ChatGPT是一种很聪明的机器人,它可以帮助我们处理文字和语言。它学习了很多对话和文字,所以它知道很多东西。它可以和我们聊天,回答我们的问题,还可以帮我们写邮件、视频脚本、文案、翻译和代码。它就像一个真正的人一样,可以和我们进行交流。           

In the example above, a prompt is added to describe the summary task: "Please summarize the following text and answer it in a way that a 5-year-old can understand." LLM summarized the text as requested. In order to improve the consistency of the summary content, the temperature parameter value is lowered, and the above code is set to 0, and the same answer is output every time.

3. Classify

Full analysis of LLM capabilities and applications

Figure 4. Schematic diagram of LLM Classify

Text classification is the most common application in natural language processing. Compared with small models, large models have advantages in development cycle and model performance, which is detailed in the case study. The following is a simple example to illustrate the application of LLM in sentiment classification.

import os
from langchain.llms import OpenAI
from langchain import PromptTemplate

# 输入openai_api_key
openai_api_key = 'sk-D8rnXN4lDiYE2jyR6xxxx3BlbkexywbgjUt5vegEeNpz8MF'
os.environ['OPENAI_API_KEY'] = openai_api_key

llm = OpenAI(temperature=0, model_name='gpt-3.5-turbo', openai_api_key=openai_api_key)

template = """
请完成情感分类任务,给定一个句子,从['negative','positive']中分配一个标签,只返回标签不要返回其他任何文本.

Sentence: 这真是太有趣了.
Label:positive
Sentence: 这件衣服的材质有点差.
Label:negative

{text}
Label:
"""

prompt = PromptTemplate(
    input_variables=["text"],
    template=template,
)
# 输入
text = """
他刚才说了一堆废话.
"""
prompt_format = prompt.format(text=text)
output = llm(prompt_format)
print(output)           

Output:

negative           

In the above example, a prompt is added to describe the classification task: "Please complete the sentiment classification task, given a sentence, assign a label from ['negative', 'positive'], return only the label and return no other text." At the same time, examples are given, and the model is fine-tuned using LLM's in-context learning. This method is more important, and some studies have shown that the model fine-tuned by in-context learning has significantly improved performance in classification tasks.

4. Extract

Full analysis of LLM capabilities and applications

Figure 5. Schematic diagram of LLM Extract

Extracting text information is a common requirement in NLP. LLM can sometimes extract entities that are more difficult to extract than traditional NLP methods. The figure above is a schematic diagram of LLM Extract, LLM combined with prompt to extract keywords in the Input text. The following is a simple example to illustrate the application of LLM in key information extraction.

import os
from langchain.llms import OpenAI
from langchain import PromptTemplate

openai_api_key = 'sk-D8rnXN4lDiYE2jyR6xxxx3BlbkexywbgjUt5vegEeNpz8MF'
os.environ['OPENAI_API_KEY'] = openai_api_key

llm = OpenAI(temperature=0, model_name='gpt-3.5-turbo', openai_api_key=openai_api_key)

template = """
请完成关键词提取任务,给定一个句子,从中提取水果名称,如果文中没有水果请回答“文中没有提到水果”.不要回答其他无关内容.

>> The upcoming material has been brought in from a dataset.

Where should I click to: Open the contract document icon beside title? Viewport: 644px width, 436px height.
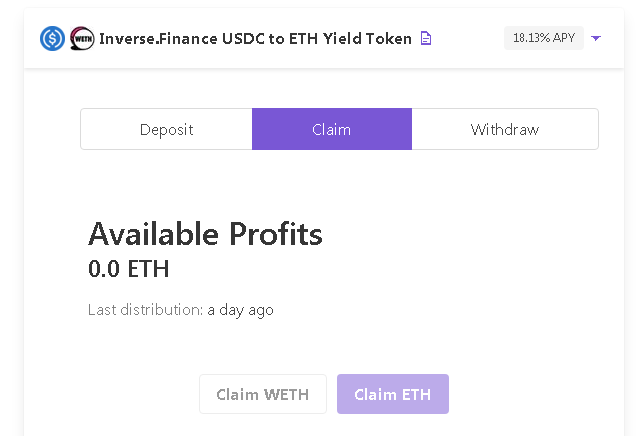426,38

Sentence: 在果摊上,摆放着各式水果.成熟的苹果,香甜的香蕉,翠绿的葡萄,以及紫色的蓝莓.
fruit names: 苹果,香蕉,葡萄,蓝莓

{text}
fruit names:
"""

prompt = PromptTemplate(
    input_variables=["text"],
    template=template,
)

text = """
草莓、蓝莓、香蕉和橙子等水果富含丰富的营养素,包括维生素、纤维和抗氧化剂,对于维持健康和预防疾病有重要作用。
"""

prompt_format = prompt.format(text=text)
output = llm(prompt_format)
print(output)           

Output:

草莓,蓝莓,香蕉,橙子           

In the above example, the prompt requirement is added that LLM can output the "fruit name" in the given text. Using example and in-context learning, LLM is able to extract key information from the text.

5. Search

Full analysis of LLM capabilities and applications

Figure 6. Schematic diagram of LLM Search

  • Embedding: Encodes text. As shown in the figure above, each text is vectorized.
# 加载pdf文档数据
loader = PyPDFLoader("data/ZT91.pdf")
doc = loader.load()
# 数据划分
text_splitter = RecursiveCharacterTextSplitter(chunk_size=3000, chunk_overlap=400)
docs = text_splitter.split_documents(doc)
# 文本embedding
embeddings = OpenAIEmbeddings(openai_api_key=openai_api_key)
docsearch = FAISS.from_documents(docs, embeddings)           
  • Similarity: Input text is retrieved with the bottom-vault text similarity metric. As shown in the image above, Query embedding search.
retriever=docsearch.as_retriever(search_kwargs={"k": 5})           
  • summarize: Summarizes the retrieved text. And get the search results in the image above.
qa = RetrievalQA.from_chain_type(llm=llm, chain_type="stuff", retriever=docsearch.as_retriever(search_kwargs={"k": 5}),
                                 chain_type_kwargs={"prompt": PROMPT})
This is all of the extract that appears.